[What needs to be done]: Nothing in the records may be dropped. Retype them all exactly.

(Stored data)
- Opening Delimiter -
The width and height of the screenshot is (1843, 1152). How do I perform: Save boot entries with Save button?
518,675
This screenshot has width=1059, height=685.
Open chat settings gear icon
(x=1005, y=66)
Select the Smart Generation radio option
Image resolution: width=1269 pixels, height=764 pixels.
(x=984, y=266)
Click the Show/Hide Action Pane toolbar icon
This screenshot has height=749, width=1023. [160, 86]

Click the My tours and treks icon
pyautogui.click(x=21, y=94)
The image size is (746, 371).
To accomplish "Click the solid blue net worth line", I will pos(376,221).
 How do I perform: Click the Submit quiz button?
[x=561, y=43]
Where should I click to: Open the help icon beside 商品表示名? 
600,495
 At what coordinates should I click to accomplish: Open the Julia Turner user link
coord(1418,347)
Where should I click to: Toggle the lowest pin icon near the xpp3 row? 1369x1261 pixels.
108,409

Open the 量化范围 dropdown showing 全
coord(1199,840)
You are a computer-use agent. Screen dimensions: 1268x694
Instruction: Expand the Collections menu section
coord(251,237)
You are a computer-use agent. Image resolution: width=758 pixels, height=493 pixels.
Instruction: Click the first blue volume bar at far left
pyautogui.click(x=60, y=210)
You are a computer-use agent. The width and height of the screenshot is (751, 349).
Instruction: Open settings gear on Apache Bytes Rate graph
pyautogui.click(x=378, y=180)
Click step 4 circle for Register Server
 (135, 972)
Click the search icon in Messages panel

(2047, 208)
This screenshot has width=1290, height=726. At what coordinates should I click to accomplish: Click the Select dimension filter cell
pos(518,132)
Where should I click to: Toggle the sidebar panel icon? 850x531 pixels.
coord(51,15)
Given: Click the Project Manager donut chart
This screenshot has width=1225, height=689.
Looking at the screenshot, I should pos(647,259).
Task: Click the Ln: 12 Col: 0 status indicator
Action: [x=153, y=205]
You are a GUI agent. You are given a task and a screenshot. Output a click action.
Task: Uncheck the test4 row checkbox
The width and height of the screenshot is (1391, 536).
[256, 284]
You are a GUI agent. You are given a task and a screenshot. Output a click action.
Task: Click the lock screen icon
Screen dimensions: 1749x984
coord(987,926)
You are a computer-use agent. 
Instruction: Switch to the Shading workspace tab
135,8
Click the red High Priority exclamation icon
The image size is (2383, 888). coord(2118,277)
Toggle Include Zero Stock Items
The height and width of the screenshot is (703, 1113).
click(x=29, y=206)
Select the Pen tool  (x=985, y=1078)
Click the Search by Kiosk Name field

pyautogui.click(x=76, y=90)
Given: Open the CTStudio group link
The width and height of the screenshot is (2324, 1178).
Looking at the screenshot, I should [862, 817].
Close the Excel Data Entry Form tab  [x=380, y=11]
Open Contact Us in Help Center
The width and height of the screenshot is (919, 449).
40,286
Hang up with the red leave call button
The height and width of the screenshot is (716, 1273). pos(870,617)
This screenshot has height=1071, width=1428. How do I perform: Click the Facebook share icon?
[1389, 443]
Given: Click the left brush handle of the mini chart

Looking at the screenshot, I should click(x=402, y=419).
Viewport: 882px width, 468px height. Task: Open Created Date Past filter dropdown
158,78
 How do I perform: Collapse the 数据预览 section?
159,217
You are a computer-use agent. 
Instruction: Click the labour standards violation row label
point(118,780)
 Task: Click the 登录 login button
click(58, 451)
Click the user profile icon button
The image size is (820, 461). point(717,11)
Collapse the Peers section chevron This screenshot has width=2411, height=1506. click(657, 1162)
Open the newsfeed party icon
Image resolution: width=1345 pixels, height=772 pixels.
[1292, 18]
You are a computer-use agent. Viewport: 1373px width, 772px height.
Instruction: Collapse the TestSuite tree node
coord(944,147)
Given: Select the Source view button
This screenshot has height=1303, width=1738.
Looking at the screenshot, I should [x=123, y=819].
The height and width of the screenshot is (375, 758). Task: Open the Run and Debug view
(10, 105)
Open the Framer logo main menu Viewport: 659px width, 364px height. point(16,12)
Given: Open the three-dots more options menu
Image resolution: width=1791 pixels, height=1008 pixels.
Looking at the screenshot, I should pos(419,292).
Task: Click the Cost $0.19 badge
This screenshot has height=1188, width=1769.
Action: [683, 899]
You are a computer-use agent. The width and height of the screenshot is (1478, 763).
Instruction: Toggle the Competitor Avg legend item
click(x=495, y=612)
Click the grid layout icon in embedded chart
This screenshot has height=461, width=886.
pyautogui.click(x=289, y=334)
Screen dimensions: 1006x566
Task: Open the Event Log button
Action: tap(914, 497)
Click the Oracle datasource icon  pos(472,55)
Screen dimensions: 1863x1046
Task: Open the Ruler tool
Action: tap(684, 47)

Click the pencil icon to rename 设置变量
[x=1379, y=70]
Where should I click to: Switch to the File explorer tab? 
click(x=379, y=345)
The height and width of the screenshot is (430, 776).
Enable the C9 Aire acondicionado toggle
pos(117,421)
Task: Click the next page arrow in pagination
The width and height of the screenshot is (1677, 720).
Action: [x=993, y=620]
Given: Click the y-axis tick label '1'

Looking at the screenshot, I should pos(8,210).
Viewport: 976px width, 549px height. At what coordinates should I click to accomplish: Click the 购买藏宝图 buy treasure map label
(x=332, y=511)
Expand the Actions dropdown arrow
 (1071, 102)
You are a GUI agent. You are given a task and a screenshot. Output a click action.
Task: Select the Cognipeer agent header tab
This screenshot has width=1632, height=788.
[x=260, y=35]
- Closing Delimiter -
[Result]:
The width and height of the screenshot is (1843, 1152). How do I perform: Save boot entries with Save button?
518,675
This screenshot has width=1059, height=685.
Open chat settings gear icon
(x=1005, y=66)
Select the Smart Generation radio option
Image resolution: width=1269 pixels, height=764 pixels.
(x=984, y=266)
Click the Show/Hide Action Pane toolbar icon
This screenshot has height=749, width=1023. [160, 86]

Click the My tours and treks icon
pyautogui.click(x=21, y=94)
The image size is (746, 371).
To accomplish "Click the solid blue net worth line", I will pos(376,221).
 How do I perform: Click the Submit quiz button?
[x=561, y=43]
Where should I click to: Open the help icon beside 商品表示名? 
600,495
 At what coordinates should I click to accomplish: Open the Julia Turner user link
coord(1418,347)
Where should I click to: Toggle the lowest pin icon near the xpp3 row? 1369x1261 pixels.
108,409

Open the 量化范围 dropdown showing 全
coord(1199,840)
You are a computer-use agent. Screen dimensions: 1268x694
Instruction: Expand the Collections menu section
coord(251,237)
You are a computer-use agent. Image resolution: width=758 pixels, height=493 pixels.
Instruction: Click the first blue volume bar at far left
pyautogui.click(x=60, y=210)
You are a computer-use agent. The width and height of the screenshot is (751, 349).
Instruction: Open settings gear on Apache Bytes Rate graph
pyautogui.click(x=378, y=180)
Click step 4 circle for Register Server
 (135, 972)
Click the search icon in Messages panel

(2047, 208)
This screenshot has width=1290, height=726. At what coordinates should I click to accomplish: Click the Select dimension filter cell
pos(518,132)
Where should I click to: Toggle the sidebar panel icon? 850x531 pixels.
coord(51,15)
Given: Click the Project Manager donut chart
This screenshot has width=1225, height=689.
Looking at the screenshot, I should pos(647,259).
Task: Click the Ln: 12 Col: 0 status indicator
Action: [x=153, y=205]
You are a GUI agent. You are given a task and a screenshot. Output a click action.
Task: Uncheck the test4 row checkbox
The width and height of the screenshot is (1391, 536).
[256, 284]
You are a GUI agent. You are given a task and a screenshot. Output a click action.
Task: Click the lock screen icon
Screen dimensions: 1749x984
coord(987,926)
You are a computer-use agent. 
Instruction: Switch to the Shading workspace tab
135,8
Click the red High Priority exclamation icon
The image size is (2383, 888). coord(2118,277)
Toggle Include Zero Stock Items
The height and width of the screenshot is (703, 1113).
click(x=29, y=206)
Select the Pen tool  (x=985, y=1078)
Click the Search by Kiosk Name field

pyautogui.click(x=76, y=90)
Given: Open the CTStudio group link
The width and height of the screenshot is (2324, 1178).
Looking at the screenshot, I should [862, 817].
Close the Excel Data Entry Form tab  [x=380, y=11]
Open Contact Us in Help Center
The width and height of the screenshot is (919, 449).
40,286
Hang up with the red leave call button
The height and width of the screenshot is (716, 1273). pos(870,617)
This screenshot has height=1071, width=1428. How do I perform: Click the Facebook share icon?
[1389, 443]
Given: Click the left brush handle of the mini chart

Looking at the screenshot, I should click(x=402, y=419).
Viewport: 882px width, 468px height. Task: Open Created Date Past filter dropdown
158,78
 How do I perform: Collapse the 数据预览 section?
159,217
You are a computer-use agent. 
Instruction: Click the labour standards violation row label
point(118,780)
 Task: Click the 登录 login button
click(58, 451)
Click the user profile icon button
The image size is (820, 461). point(717,11)
Collapse the Peers section chevron This screenshot has width=2411, height=1506. click(657, 1162)
Open the newsfeed party icon
Image resolution: width=1345 pixels, height=772 pixels.
[1292, 18]
You are a computer-use agent. Viewport: 1373px width, 772px height.
Instruction: Collapse the TestSuite tree node
coord(944,147)
Given: Select the Source view button
This screenshot has height=1303, width=1738.
Looking at the screenshot, I should [x=123, y=819].
The height and width of the screenshot is (375, 758). Task: Open the Run and Debug view
(10, 105)
Open the Framer logo main menu Viewport: 659px width, 364px height. point(16,12)
Given: Open the three-dots more options menu
Image resolution: width=1791 pixels, height=1008 pixels.
Looking at the screenshot, I should pos(419,292).
Task: Click the Cost $0.19 badge
This screenshot has height=1188, width=1769.
Action: [683, 899]
You are a computer-use agent. The width and height of the screenshot is (1478, 763).
Instruction: Toggle the Competitor Avg legend item
click(x=495, y=612)
Click the grid layout icon in embedded chart
This screenshot has height=461, width=886.
pyautogui.click(x=289, y=334)
Screen dimensions: 1006x566
Task: Open the Event Log button
Action: tap(914, 497)
Click the Oracle datasource icon  pos(472,55)
Screen dimensions: 1863x1046
Task: Open the Ruler tool
Action: tap(684, 47)

Click the pencil icon to rename 设置变量
[x=1379, y=70]
Where should I click to: Switch to the File explorer tab? 
click(x=379, y=345)
The height and width of the screenshot is (430, 776).
Enable the C9 Aire acondicionado toggle
pos(117,421)
Task: Click the next page arrow in pagination
The width and height of the screenshot is (1677, 720).
Action: [x=993, y=620]
Given: Click the y-axis tick label '1'

Looking at the screenshot, I should pos(8,210).
Viewport: 976px width, 549px height. At what coordinates should I click to accomplish: Click the 购买藏宝图 buy treasure map label
(x=332, y=511)
Expand the Actions dropdown arrow
 (1071, 102)
You are a GUI agent. You are given a task and a screenshot. Output a click action.
Task: Select the Cognipeer agent header tab
This screenshot has width=1632, height=788.
[x=260, y=35]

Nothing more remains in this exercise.